JONATHAN TURLEY

Tale of Two Cases: Supreme Court Rules For Officer In Texas Shooting As Two Officers Are Arrested In Lousiana Shooting

The Supreme Court has reversed the United States Court of Appeals for the Fifth Circuit in a police shooting case where a police officer who fired six times at the car of a fleeing arrestee. The Court found that the officer was entitled to qualified immunity in a civil suit. The ruling comes as prosecutors filed charges against two Louisiana officers in the Fifth Circuit in the shooting death of a 6-year-old autistic boy. Thirty-two-year-old Derrick Stafford of Mansura and 23-year-old Norris Greenhouse Jr., of Marksville each is charged with second-degree murder and attempted second-degree murder. Bond has been set at $1 million for each officer. The father has not been told that his son was killed.

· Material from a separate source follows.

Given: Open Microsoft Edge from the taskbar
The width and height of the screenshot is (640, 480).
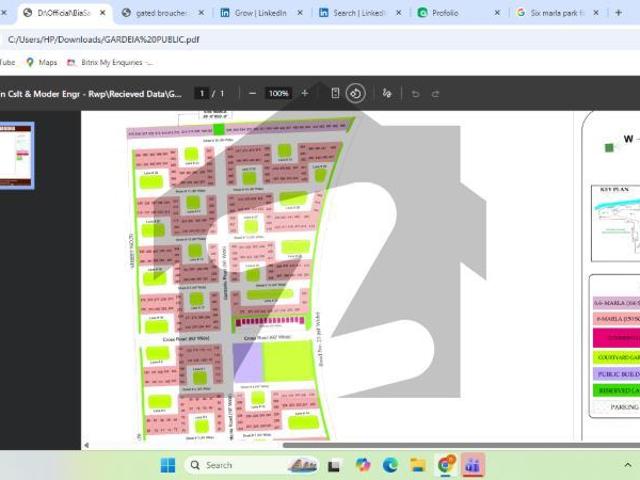Looking at the screenshot, I should click(x=390, y=465).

Some accounts say that the shooting occurred after a chase and that, after reaching a deadend, Stafford may have backed up toward the officers who opened fire. However, those accounts do not jive with the new report from a videotape that Stafford may have been surrendering at the time of the shooting (even assuming that he had engaged in the effort to flee).

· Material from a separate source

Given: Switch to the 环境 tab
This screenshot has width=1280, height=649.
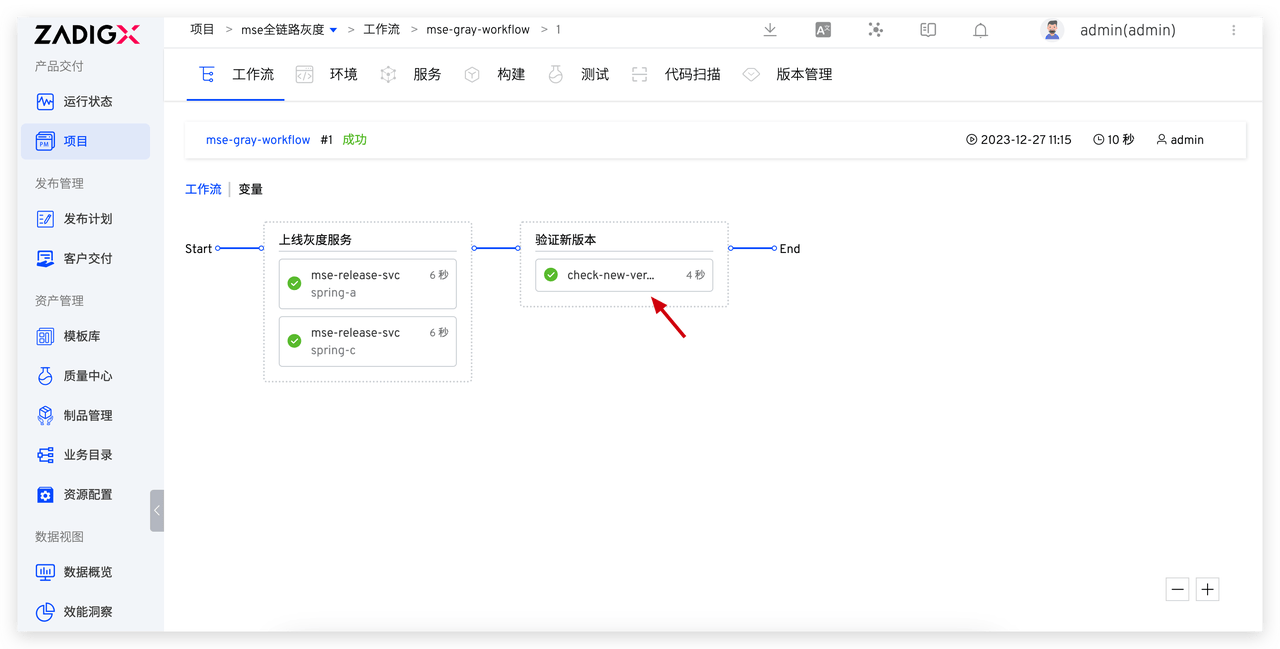Looking at the screenshot, I should click(x=343, y=74).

This week it was revealed that body camera video showed the father, Chris Few, with his hands up in the air and not posing any threat to the officers when they opened fire — seriously wounding Few and killing Jeremy Mardis. The shooting occurred in Marksville, Louisiana where the two men were working secondary jobs as marshals. Notably, the case shows how small this community is. District Attorney Charles A. Riddle recused himself in light of the fact that one of his top assistant prosecutors is the father of Greenhouse.

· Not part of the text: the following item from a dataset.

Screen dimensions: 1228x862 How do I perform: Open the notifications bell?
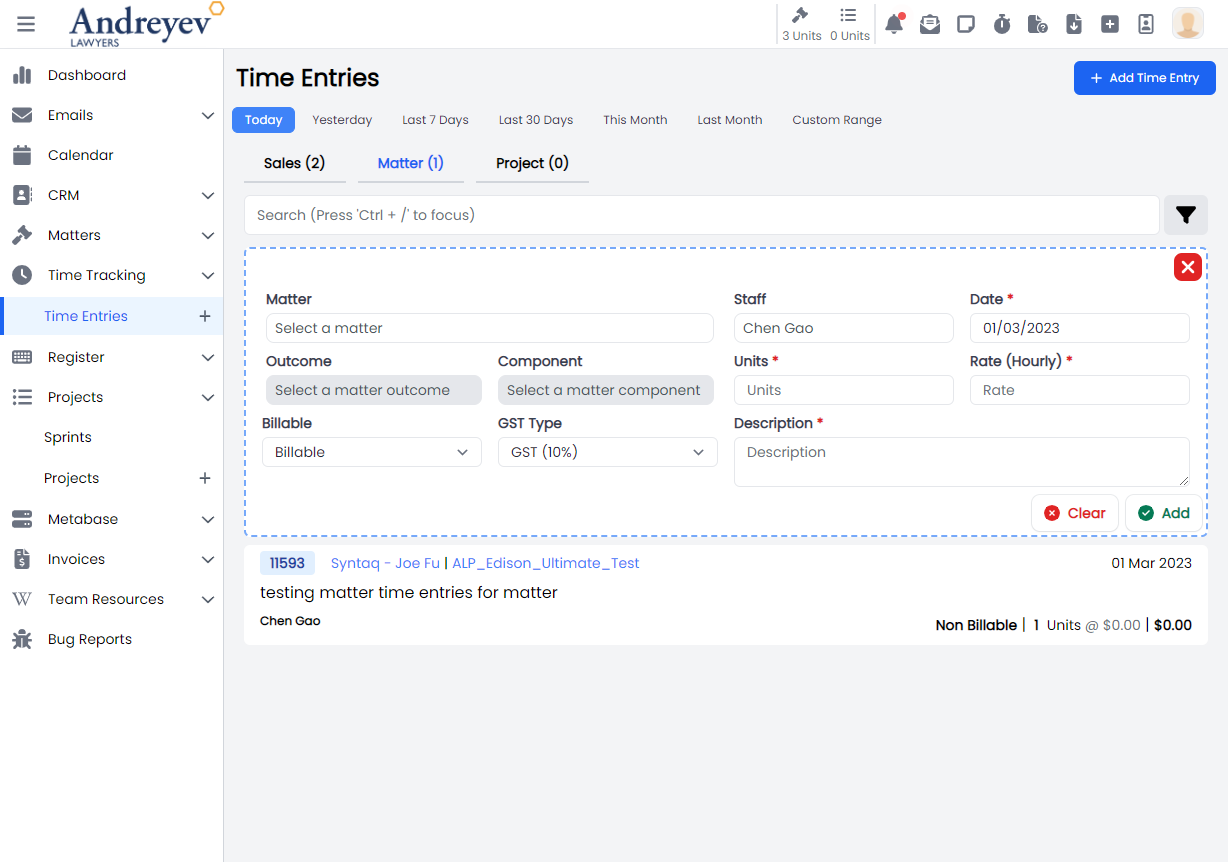point(894,24)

The earlier Fifth Circuit case originated in Texas where Tulia, Texas, police officer Chadrin Lee Mullenix fired six times at a car of a fleeing arrestee, Israel Leija Jr. Leija had fled after a police officer approached his car at a drive-in restaurant to arrest him. Leija drove at speeds between 85 and 110 miles per hour during the chase and called the Tulia police dispatcher to day that he had a gun and would shoot at officers if they didn’t give up the chase. The police set up spike strips at three locations, including at Cemetery Road beneath an overpass. Mullenix drove to the Cemetery Road overpass and asked a dispatcher if his supervisor wanted him to shoot at the car. It is not clear if he heard his supervisor’s advice to wait to see if the spikes worked. Mullenix fired when the car a killing Leija. The Fifth Circuit ruled that Mullenix’s actions were objectively unreasonable and Mullenix was not entitled to qualified immunity.

The Supreme Court reversed and found that Mullenix had acted amid a “hazy legal backdrop” of excessive force cases involving car chases. The Court found that prior cases “have not clearly established that deadly force is inappropriate to conduct like Leija’s” and that “never found the use of deadly force in connection with a dangerous car chase to violate the Fourth Amendment, let alone to be a basis for denying qualified immunity.” Justice Sotomayor filed a dissent that noted that Mullenix “puts forth no plausible reason to choose shooting at Leija’s engine block over waiting for the results of the spike strips.”

The Texas case contained obviously distinguishing facts that the suspect had made threatening calls and was driving at a high rate of speed to evade police. The Louisiana case reportedly involved a man with his hands up at the time of the shooting. The Louisiana case is also now a criminal matter but will likely soon be also a civil case by this grieving family.